Assignment ::
Go through the data below and copy each line that includes "agent".

==== Data to process ====

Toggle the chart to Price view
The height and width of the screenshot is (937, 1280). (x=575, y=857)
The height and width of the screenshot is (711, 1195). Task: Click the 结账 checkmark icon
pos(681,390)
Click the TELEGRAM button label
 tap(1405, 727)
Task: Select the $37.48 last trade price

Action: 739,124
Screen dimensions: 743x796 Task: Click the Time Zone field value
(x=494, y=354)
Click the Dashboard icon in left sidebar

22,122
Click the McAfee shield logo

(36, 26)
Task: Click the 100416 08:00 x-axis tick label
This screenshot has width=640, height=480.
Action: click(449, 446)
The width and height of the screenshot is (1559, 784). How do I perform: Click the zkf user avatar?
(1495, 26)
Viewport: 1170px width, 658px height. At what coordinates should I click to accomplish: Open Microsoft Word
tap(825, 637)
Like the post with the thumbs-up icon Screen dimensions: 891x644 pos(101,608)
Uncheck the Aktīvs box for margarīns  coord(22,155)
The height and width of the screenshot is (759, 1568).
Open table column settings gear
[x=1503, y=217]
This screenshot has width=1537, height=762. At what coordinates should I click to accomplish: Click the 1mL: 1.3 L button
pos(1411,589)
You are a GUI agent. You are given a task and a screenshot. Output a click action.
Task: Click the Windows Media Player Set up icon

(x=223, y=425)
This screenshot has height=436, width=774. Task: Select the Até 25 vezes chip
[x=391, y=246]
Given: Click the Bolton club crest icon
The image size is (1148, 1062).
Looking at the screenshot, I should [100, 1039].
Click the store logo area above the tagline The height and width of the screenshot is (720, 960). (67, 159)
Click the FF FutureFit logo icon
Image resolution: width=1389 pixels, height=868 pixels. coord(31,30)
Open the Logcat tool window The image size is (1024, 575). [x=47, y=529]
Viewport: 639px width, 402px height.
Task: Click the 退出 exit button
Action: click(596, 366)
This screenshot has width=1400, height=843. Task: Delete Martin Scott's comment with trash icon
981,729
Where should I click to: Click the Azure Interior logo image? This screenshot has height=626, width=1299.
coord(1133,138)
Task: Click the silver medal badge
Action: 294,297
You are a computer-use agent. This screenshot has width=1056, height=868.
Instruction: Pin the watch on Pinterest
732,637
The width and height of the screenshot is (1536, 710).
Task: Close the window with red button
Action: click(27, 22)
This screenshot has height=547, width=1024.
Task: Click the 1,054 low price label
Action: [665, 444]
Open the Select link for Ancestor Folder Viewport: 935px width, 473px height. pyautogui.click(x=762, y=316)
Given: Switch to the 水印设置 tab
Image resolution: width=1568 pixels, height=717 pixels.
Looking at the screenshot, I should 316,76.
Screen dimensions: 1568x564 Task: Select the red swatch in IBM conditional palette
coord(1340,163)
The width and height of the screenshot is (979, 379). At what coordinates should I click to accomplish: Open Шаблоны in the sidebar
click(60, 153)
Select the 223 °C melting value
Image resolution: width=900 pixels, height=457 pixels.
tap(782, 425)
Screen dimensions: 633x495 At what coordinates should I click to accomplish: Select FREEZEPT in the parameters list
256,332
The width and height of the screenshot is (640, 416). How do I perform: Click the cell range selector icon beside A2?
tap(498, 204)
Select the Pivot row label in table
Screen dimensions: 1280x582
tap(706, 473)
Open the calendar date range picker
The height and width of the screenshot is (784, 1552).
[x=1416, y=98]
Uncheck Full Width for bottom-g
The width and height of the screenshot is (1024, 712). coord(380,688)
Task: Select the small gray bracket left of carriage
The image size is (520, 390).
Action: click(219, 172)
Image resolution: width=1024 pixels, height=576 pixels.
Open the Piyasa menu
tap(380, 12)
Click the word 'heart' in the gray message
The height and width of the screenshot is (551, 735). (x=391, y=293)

====

Answer below ::
You are a GUI agent. You are given a task and a screenshot. Output a click action.
You are a computer-use agent. This screenshot has width=1056, height=868.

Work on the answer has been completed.